On his Grammy-winning 2004 album True Love, Toots recorded some of his greatest hits with a host of legendary artists, many of whom were also good friends, including Willie Nelson, Mick Jagger, Keith Richards, Bonnie Raitt, Sheryl Crow, and Eric Clapton. His 2006 cover of Radiohead’s “Let Down” was a favorite of the band’s, who used to play it on their tour bus. Radiohead guitarist Jonny Greenwood called Toots’ version “truly astounding,” according to Easy Star Records Michael Goldwasser.
Toots supported himself and his family by touring all over the world. During a 2013 show in Richmond, Virginia he was singing John Denver’s “Take Me Home Country Roads” when a teenager in the crowd threw a vodka bottle at the stage and hit him on the head. He suffered a concussion and had to stop touring for several years. As his first album in a decade, Got To Be Tough was highly anticipated when it was released on Trojan Jamaica label August 28. On the cover the former boxer and lifelong fighter can be seen throwing a punch. Just a day after the album dropped, Toots came down with symptoms similar to COVID 19. Within a few days he was hospitalized where doctors placed him into a medically induced coma from which he never recovered. As his Tidal obituary pointed out, he passed away exactly 33 years after his old friend Peter Tosh died by gunfire.

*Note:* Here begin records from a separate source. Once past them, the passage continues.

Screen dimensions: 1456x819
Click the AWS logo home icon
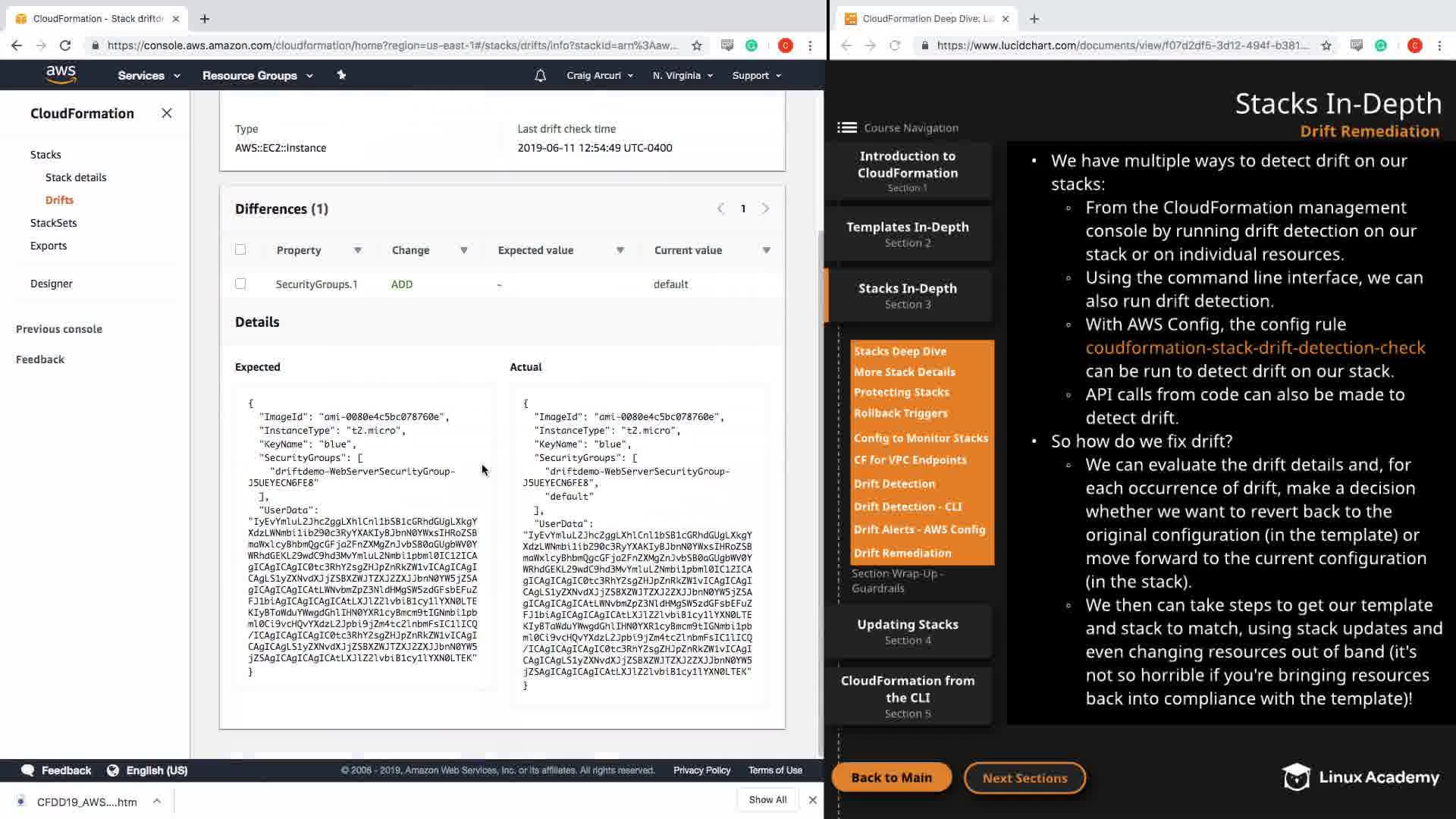click(61, 74)
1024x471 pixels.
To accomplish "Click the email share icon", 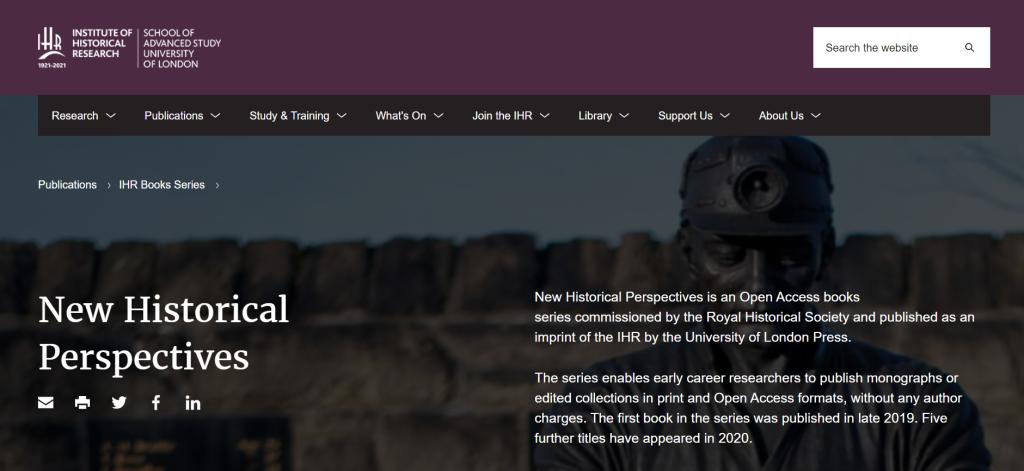I will click(x=46, y=403).
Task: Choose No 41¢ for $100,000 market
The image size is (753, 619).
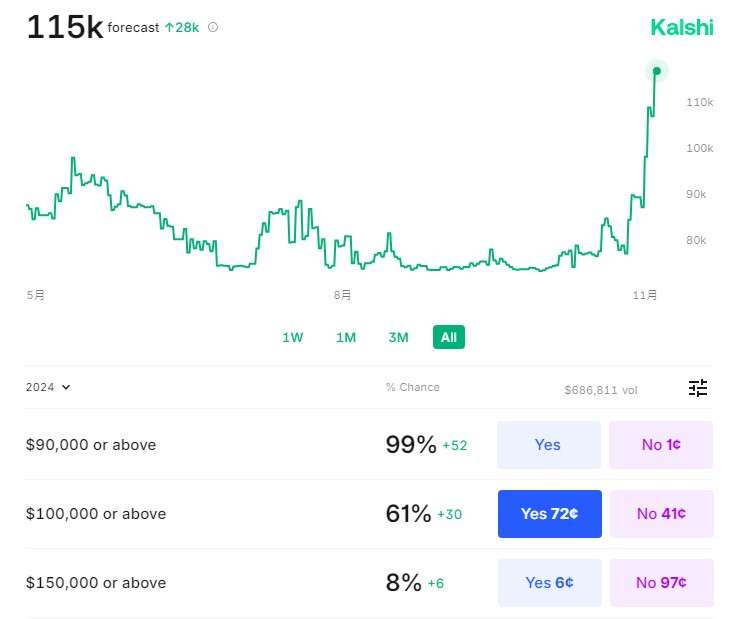Action: [660, 514]
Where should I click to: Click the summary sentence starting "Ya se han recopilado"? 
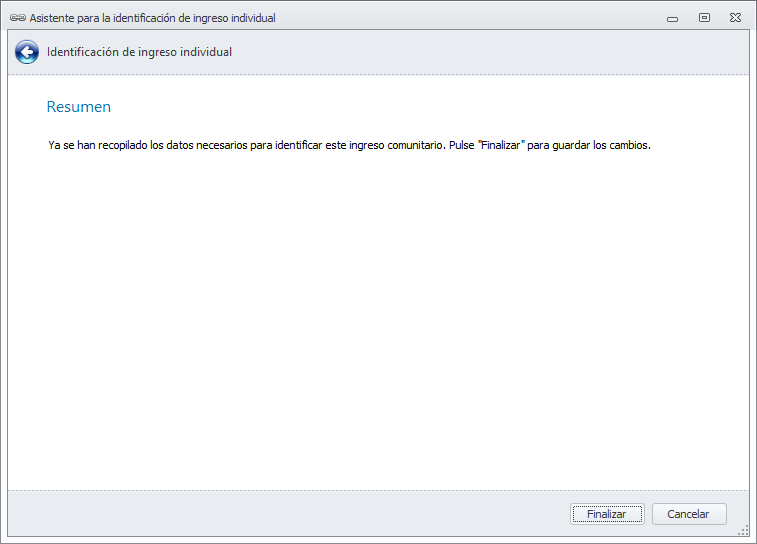[349, 145]
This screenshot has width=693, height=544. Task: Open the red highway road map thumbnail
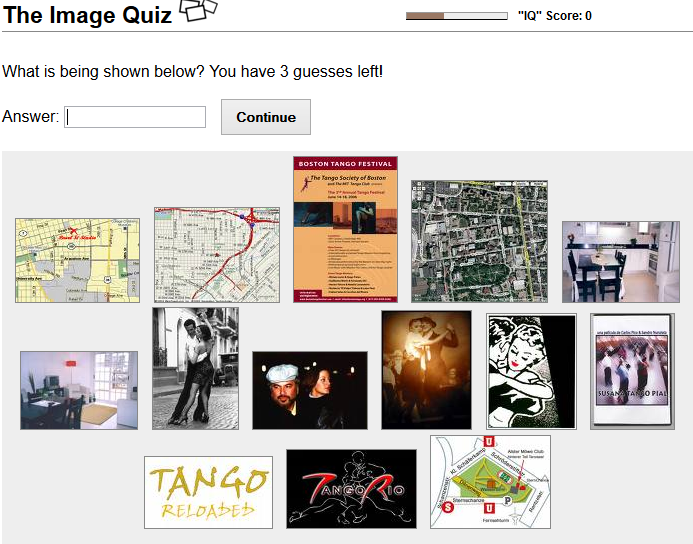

Songs like “Just Brutal” from the hit different now, with Toots pleading for more love in a world gone wrong. “We were brought here,” Toots sings. “Sold out. Victimized brutally. Every time I keep remembering what my grandfather said before he died.”
“I’m feeling alright,” Toots said the last time we spoke, while he was still sidelined with stress issues due to the bottle-throwing incident. “I’m feeling alright. I’m feeling alright. I’m feeling just cool because is Jah works. You seet?” I asked him if the song “Bam Bam,” was about him—a peaceful man who should not be provoked—or else. “Nooo don’t trouble him,” Toots said with a laugh. “It’s gonna be double trouble, triple trouble. A lot of trouble.”